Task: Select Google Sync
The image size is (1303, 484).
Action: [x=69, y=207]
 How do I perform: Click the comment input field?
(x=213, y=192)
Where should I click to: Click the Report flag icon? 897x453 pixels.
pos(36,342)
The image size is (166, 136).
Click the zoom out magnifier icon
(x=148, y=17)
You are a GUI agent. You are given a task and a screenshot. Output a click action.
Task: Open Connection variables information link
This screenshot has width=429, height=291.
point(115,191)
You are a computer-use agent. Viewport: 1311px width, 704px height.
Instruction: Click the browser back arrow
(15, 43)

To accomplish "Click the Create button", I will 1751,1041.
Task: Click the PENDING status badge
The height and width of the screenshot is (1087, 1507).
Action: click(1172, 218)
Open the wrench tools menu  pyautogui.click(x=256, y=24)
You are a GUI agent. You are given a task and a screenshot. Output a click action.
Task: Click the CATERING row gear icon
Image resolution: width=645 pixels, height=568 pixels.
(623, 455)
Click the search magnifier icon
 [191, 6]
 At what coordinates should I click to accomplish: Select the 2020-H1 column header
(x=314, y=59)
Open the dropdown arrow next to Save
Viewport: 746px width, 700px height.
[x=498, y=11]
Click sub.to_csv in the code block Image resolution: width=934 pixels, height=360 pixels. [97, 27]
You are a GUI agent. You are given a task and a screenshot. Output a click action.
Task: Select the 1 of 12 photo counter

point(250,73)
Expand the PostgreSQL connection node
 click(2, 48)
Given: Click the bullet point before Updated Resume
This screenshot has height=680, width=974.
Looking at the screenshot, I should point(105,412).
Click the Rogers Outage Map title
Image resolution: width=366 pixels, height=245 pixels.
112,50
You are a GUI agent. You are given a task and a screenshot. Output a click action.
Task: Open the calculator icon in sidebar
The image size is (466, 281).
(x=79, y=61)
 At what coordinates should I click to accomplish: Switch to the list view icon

● **WHAT IS NEEDED**: All lines from the one with "This screenshot has width=429, height=291." to the end of the listing are to be printed exactly as given, both ends included.

● **RESPONSE TO THE TASK**:
This screenshot has width=429, height=291.
point(115,191)
You are a computer-use agent. Viewport: 1311px width, 704px height.
Instruction: Click the browser back arrow
(15, 43)

To accomplish "Click the Create button", I will 1751,1041.
Task: Click the PENDING status badge
The height and width of the screenshot is (1087, 1507).
Action: click(1172, 218)
Open the wrench tools menu  pyautogui.click(x=256, y=24)
You are a GUI agent. You are given a task and a screenshot. Output a click action.
Task: Click the CATERING row gear icon
Image resolution: width=645 pixels, height=568 pixels.
(623, 455)
Click the search magnifier icon
 [191, 6]
 At what coordinates should I click to accomplish: Select the 2020-H1 column header
(x=314, y=59)
Open the dropdown arrow next to Save
Viewport: 746px width, 700px height.
[x=498, y=11]
Click sub.to_csv in the code block Image resolution: width=934 pixels, height=360 pixels. [97, 27]
You are a GUI agent. You are given a task and a screenshot. Output a click action.
Task: Select the 1 of 12 photo counter

point(250,73)
Expand the PostgreSQL connection node
 click(2, 48)
Given: Click the bullet point before Updated Resume
This screenshot has height=680, width=974.
Looking at the screenshot, I should point(105,412).
Click the Rogers Outage Map title
Image resolution: width=366 pixels, height=245 pixels.
112,50
You are a GUI agent. You are given a task and a screenshot. Output a click action.
Task: Open the calculator icon in sidebar
The image size is (466, 281).
(x=79, y=61)
 At what coordinates should I click to accomplish: Switch to the list view icon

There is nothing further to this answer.